Aceleran los movimientos por la izquierda y frenan por la derecha

En algo menos de tres meses, los socialistas desaparecen de la pugna por el escaño que baila en la provincia de Lugo

Hace algo menos de tres meses, a mediados de marzo, El Progreso publicaba una encuesta de Infortécnica realizada para los comicios frustrados del 5 de abril que mostraba que el tablero electoral gallego se movía prácticamente en las mismas dinámicas que ahora, aunque a distinta velocidad. Así, el PPdeG confirmaba su paulatina recuperación respecto a las generales de 2019, mientras el PSdeG y el BNG crecían a costa del rupturismo. Lo que ocurre es que en este breve periodo de tiempo, pandemia de por medio, algunos de esos movimientos aceleraron.

A la izquierda del tablero, el sondeo para el 5-A concedía cierta capacidad de resistencia al rupturismo, con entre 7 y 8 escaños. El bipartito estatal estaba recién estrenado y En Marea había anunciado que no se presentaba a las elecciones autonómicas. Esa pujanza de Podemos limitaba la subida socialista en el sondeo a un máximo de 18 escaños.

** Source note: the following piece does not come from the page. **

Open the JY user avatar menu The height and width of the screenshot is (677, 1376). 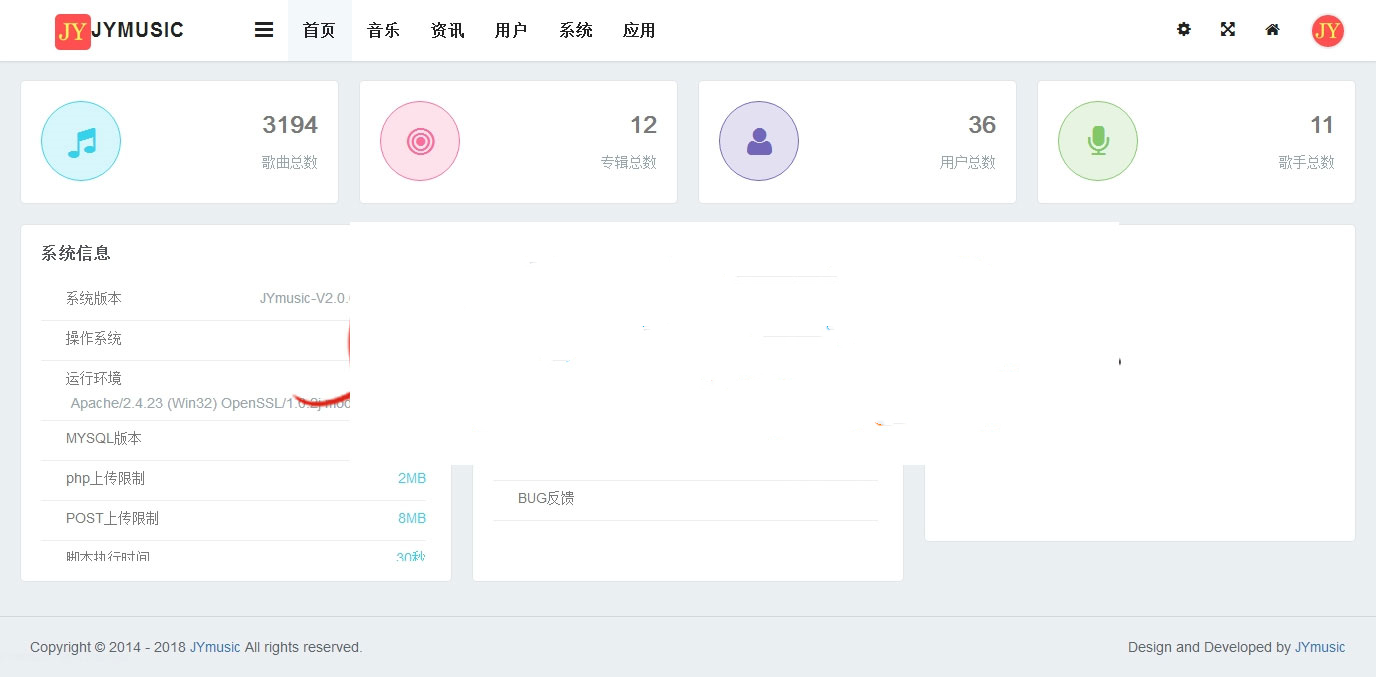[1327, 31]
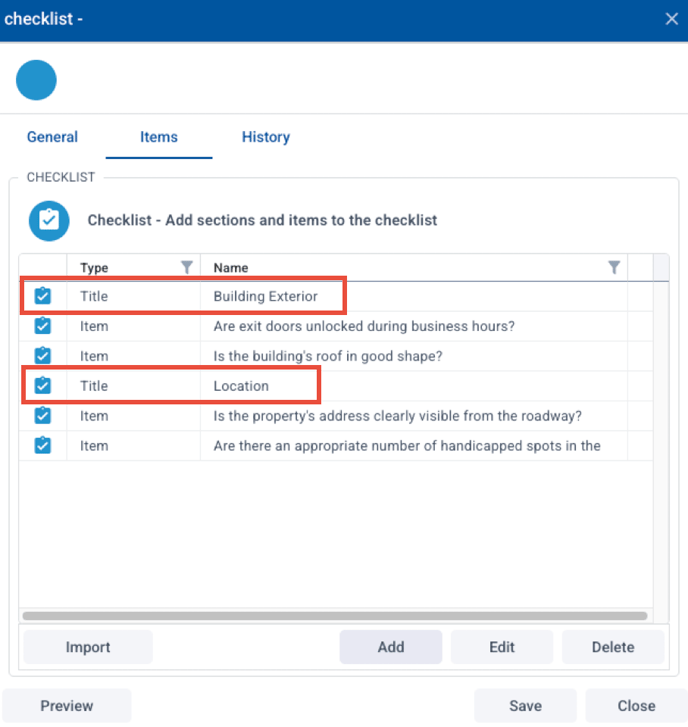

Pero hoy, tras la crisis, Infortécnica no aventura más de 2-4 actas para los de Tone, con el desgaste de imagen de Iglesias y con competencia en su terreno a través de la nueva Marea Galeguista. Eso dispara al PSdeG hasta 23. En realidad, se trata de la misma tendencia de cara al 5-A que de cara al 12-J, solo que más intensa.

Diferente es el caso del Bloque, donde el paso de estos meses y el coronavirus parecen frenar una escalada nacionalista que en abril parecía no tener techo. Hasta 12 escaños le otorgaba el estudio a los de Ana Pontón, lo que suponía doblarse. Ahora, según los datos de esta semana no pasaría de 10 en ningún caso. Una pérdida de apoyos que también capitalizarían Gonzalo Caballero y el PSdeG.

Como anécdota, la encuesta del 5-A dibujaba un panorama muy abierto en la provincia de Lugo, con un escaño bailando prácticamente entre todas las fuerzas en juego. Era el segundo del BNG, el quinto del PSdeG e incluso el noveno del PPdeG. Ahora, tres meses después, los socialistas salen de esa ecuación: no pasan de 4.

También destaca que Galicia en Común-Anova Mareas aparecía en marzo con escaños —o al menos opción de conseguirlos— en las cuatro circunstripciones gallegas, mientras que para el 12-J no le da opciones en Lugo ni Ourense.

Todos estos movimientos en el electorado de la izquierda contrastan, sin embargo, con la progresiva ralentización que se vive a la derecha del tablero. En abril había mucho más ruído al lado del Partido Popular de Galicia del que hay ahora, donde Vox no confirmó candidatos ni siquiera si se presentará, mientras que Ciudadanos está mostrando buen ‘feeling’ con el PPdeG y más dispuesto que nunca, tras su giro estratégico a nivel estatal, de pescar en el caladero de centroizquierda.

Por eso, mientras que tanto Infortécnica como otros sondeos realizados para abril abrían —aunque con dificultades— la puerta del Pazo do Hórreo a Vox, que venía con el impulso de su éxito en las generales, medio año después de aquella cita electoral nadie le augura más de un 2% de apoyo.